Bacaan ::
◇ ◇ ◇

Oleh : I Gde Sudibya

PPDB Online dalam penerimaan siswa baru di SMP Negeri & SMA Negeri telah merusak jiwa generasi muda sebagai generasi penerus bangsa khususnya di Bali. Dimana setiap penerimaan siswa tahun ajaran baru di SMP Negeri & SMA Negeri di jadikan ajang adu kekuatan oleh para oknum politisi membawa map para team suksesnya agar bisa adu gengsi masuk ke sekolah negeri pavorit.

Hal ini telah menghancurkan kualitas pendidikan Generasi Muda di Bali, apalagi telah berlangsung lama sejak puluhan tahun di masa reformasi ini. Pilkada Serentak harus bisa melahirkan pemimpin yang menghapus praktek penerimaan siswa negeri lewat jalur titipan. Jangan demi melanggengkan kekuasaan politik, masa depan generasi muda Bali di hancurkan dengan cara cara kurang bermartabat.

Penulis setuju, pendapat yang cerdas dengan visi ke depan. Pendidikan generasi muda, kader-kader bangsa di masa depan, jangan direcoki dan bahkan diracuni oleh kepentingan politik praktis yang tidak bertanggung-jawab. Jika abai dengan masalah ini maka kualitas bangsa dan masa depan bangsa akan  menjadi taruhannya.
Ada ucapan seorang filsof dan sejarahwan Inggris ternama, yang menginsipirasi dunia: kemenangan pasukan Inggris, UK ( United Kingdom ) di Perang Dunia I dan II, terutama tidak ditentukan di medan perang dan juga di Akademi Militer,  tetapi mulai ditentukan oleh proses pembelajaran di taman-taman, tempat area bermain siswa belia di TK ( Taman Kanak-kanak ).
Politik itu bermartabat
Politik telah menjadi panglima di negeri ini, tidak dalam pengertian keutamaan berpolitik ( political virtue ) sebagaimama diteladan-wariskan oleh The Foinding Fathers, tetapi prilaku politik dari sisi buramnya: pragmatisme, transaksional, sarat pamrih pribadi dan kelompok kecil, dan cendrung menghalalkan semua  cara. Mengingkari prilaku politik, apa yang disebutkan Mahatma Gandhi: means justifying the goal, cara mesti semulya tujuan. Tujuan mulya, harus dicapai dengan cara-cara bermartabat. Negarawan ini menjadi panutan dari Soekarno dan Soetan Sjahrir di masa muda perjuangannya.

◇ ◇ ◇

Bagian Data ::
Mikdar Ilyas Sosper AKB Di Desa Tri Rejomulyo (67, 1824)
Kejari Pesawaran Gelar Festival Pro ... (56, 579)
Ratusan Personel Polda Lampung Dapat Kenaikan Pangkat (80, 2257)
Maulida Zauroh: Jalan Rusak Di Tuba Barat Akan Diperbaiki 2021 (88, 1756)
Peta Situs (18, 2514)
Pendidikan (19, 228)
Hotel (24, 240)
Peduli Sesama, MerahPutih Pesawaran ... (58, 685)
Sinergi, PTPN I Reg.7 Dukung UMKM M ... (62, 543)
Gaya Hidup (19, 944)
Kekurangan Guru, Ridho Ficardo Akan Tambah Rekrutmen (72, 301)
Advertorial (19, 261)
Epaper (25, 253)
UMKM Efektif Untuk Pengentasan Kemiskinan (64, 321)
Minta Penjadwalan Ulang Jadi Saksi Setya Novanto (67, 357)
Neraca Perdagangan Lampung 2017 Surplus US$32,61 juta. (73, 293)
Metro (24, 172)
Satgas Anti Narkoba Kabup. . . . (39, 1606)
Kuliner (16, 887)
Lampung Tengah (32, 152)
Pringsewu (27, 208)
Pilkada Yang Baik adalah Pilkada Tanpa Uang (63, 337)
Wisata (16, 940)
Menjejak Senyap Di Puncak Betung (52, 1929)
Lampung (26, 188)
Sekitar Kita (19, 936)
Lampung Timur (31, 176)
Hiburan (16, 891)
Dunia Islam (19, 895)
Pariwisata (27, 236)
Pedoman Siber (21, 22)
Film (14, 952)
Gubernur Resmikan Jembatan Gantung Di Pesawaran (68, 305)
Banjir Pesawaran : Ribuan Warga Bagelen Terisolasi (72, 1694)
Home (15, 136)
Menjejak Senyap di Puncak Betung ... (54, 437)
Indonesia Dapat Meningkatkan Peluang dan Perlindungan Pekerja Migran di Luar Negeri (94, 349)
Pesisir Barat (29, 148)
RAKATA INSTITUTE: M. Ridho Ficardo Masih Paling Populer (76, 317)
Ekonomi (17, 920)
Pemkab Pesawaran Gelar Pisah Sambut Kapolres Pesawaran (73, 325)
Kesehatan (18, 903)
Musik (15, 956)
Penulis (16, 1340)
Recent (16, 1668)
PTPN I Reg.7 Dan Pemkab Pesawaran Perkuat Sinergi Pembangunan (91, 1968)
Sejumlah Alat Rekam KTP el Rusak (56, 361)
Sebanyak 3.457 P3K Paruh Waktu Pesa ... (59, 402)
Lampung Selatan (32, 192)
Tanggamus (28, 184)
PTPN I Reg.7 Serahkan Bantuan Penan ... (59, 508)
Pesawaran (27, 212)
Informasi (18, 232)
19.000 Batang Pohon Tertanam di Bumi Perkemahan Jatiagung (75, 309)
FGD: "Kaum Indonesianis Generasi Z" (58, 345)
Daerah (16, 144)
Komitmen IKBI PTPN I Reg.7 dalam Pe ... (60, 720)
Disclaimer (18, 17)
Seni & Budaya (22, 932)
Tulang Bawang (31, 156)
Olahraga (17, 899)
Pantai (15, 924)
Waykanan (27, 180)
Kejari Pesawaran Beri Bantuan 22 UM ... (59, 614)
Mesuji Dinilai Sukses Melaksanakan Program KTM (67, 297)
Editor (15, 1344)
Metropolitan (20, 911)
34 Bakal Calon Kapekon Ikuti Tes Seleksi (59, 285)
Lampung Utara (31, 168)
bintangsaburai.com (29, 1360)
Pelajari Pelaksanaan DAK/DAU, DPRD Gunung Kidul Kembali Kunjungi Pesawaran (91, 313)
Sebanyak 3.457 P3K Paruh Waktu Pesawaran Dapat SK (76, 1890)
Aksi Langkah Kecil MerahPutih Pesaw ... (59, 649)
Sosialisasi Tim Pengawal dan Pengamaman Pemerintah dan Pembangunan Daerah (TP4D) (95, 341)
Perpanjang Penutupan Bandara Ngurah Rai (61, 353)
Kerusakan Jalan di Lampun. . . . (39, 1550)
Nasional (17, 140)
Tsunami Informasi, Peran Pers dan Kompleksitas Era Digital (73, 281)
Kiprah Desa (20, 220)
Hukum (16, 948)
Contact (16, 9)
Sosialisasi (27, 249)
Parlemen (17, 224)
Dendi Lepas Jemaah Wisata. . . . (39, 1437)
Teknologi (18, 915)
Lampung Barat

◇ ◇ ◇

Tugas Kerja 1 :: Menurut bacaan, di mana kemenangan pasukan Inggris di Perang Dunia I dan II mulai ditentukan?
Tugas Kerja 2 :: Sebutkan semua sisi buram perilaku politik yang disebutkan dalam bacaan.

Kolom Jawaban 1 :: Oleh proses pembelajaran di taman-taman, tempat area bermain siswa belia di TK (Taman Kanak-kanak).

Kolom Jawaban 2 ::
- pragmatisme
- transaksional
- sarat pamrih pribadi dan kelompok kecil
- cendrung menghalalkan semua cara